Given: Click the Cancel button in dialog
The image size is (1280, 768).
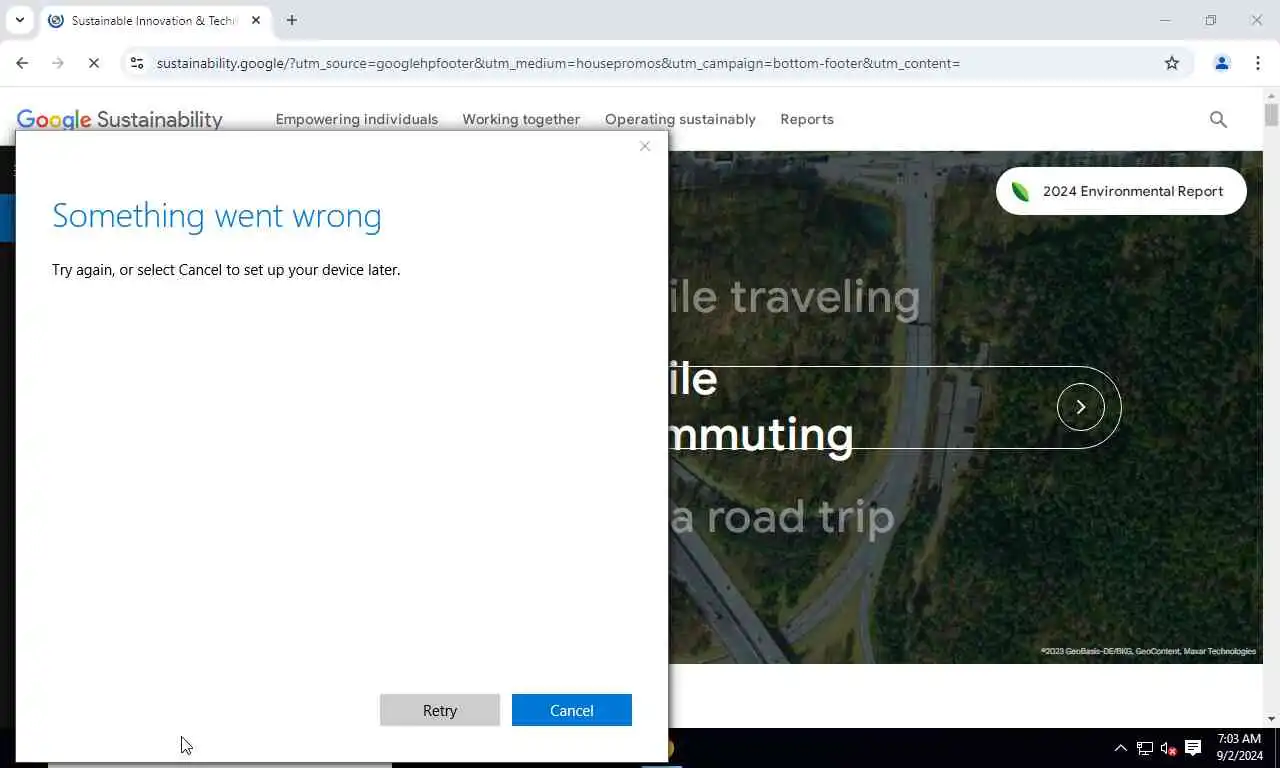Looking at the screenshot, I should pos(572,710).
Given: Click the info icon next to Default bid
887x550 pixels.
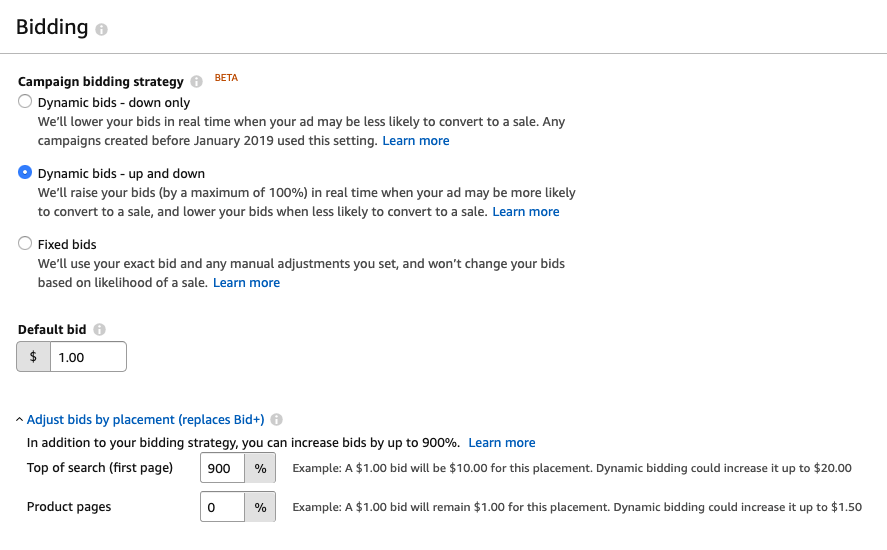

-.-.-

Your assignment: Repeat each entry exactly. Pictures do not belong in the copy.

Task solution:
Given: Click the Cancel button in dialog
The image size is (1280, 768).
Looking at the screenshot, I should pos(572,710).
Given: Click the info icon next to Default bid
887x550 pixels.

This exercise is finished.